■ YOUR INSTRUCTIONS
Resume the interview transcript about feminism and Australia's offshore detention camps, starting right after its last sentence.

■ TEXT EXCERPT

So I think it's really influenced [00:08:00] the relationships that I have in my life as well. I have a little daughter who is going to be two soon and it's, These feminist ideas, have really It made me very conscious of the way I'm raising her and also raising my seven year old son as well.

Ronli Sifris: Do you feel like that the world they're growing up in is different to the world you grew up in from a kind of feminist standpoint?

Azadeh Dastyari: Is the world different? I think they're tackling different issues to, to what we were tackling. And I, my experience is so different to theirs anyway, because, I moved to Australia when I was nine. It wasn't just that I was a girl that wasn't the only thing that was impacting on my life, but I was also coming from the Middle East, English was my second language.

There were all these other issues in West, living in Western Sydney. I can't say how [00:09:00] much of The things that I perhaps found limiting were because of my gender and how much were because of all these other factors. I can see that my kids get to grow up in a, it's in a different environment. Yeah I think, I'm hopeful that there's greater awareness and greater resistance to some of the sexist ideas that surrounded us when we were growing up and the things that limited what we were allowed, not allowed to do.

I think there's great awareness of fluidity and Yeah. Gender being a constant construct. I hope anyway, I hope.

Just mother's optimism.

Tamara Wilkinson: Az would you mind telling us a little bit about the research that you're doing?

Azadeh Dastyari: Yeah. So I look a lot at offshore processing centers in particular.

And by that, the camps that Australia is funding in Nauru and Manus Island. And. I think [00:10:00] there are a lot of things to be concerned about in these places. And I think for feminists, especially, there are a lot of things to be concerned about. We have these detention centers where people aren't accessing basic health care.

■ RECORDS SUPPLIED
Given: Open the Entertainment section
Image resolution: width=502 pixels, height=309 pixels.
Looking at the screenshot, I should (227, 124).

* * *

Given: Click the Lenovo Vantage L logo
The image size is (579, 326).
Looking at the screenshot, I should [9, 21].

==

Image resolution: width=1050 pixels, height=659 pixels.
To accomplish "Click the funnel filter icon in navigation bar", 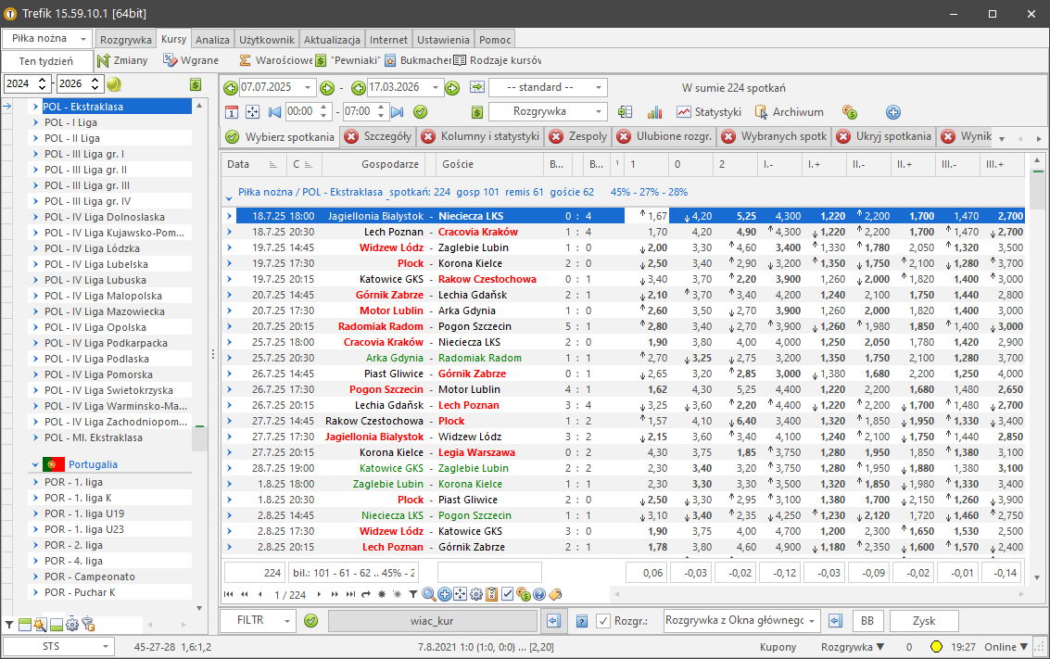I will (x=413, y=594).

■ RESPONSE BOX
That goes across the board, women, men, and children are not getting the health care that they need. But we've also had cases of women being raped at these detention centers without identifying the rapist. That's one stage when a woman had been been sent to Papua New Guinea in the hope that they would be able to give her an abortion in Papua New Guinea because they didn't want to bring her to Australia and they couldn't get access to a safe abortion for her in Nauru where, when Papua New Guinea abortion is illegal and all sorts of crazy things that we're doing to very vulnerable people.

It's a really [00:11:00] dark chapter, I think, in Australian history. I think we're going to struggle in. I think we're going to struggle describing this to people now, let alone in the future. But how do we tell people that we got people who came to us for help, shipped them off to Pacific islands where they had very little and treated them the way that we have and subjected them to years of abuse.

And we've got all of these proof of, sexual assault of children, physical assault of children, sexual assault of women and men. We know this is happening and yet it still continues to happen at massive expense to us. We're spending billions of dollars to make this happen.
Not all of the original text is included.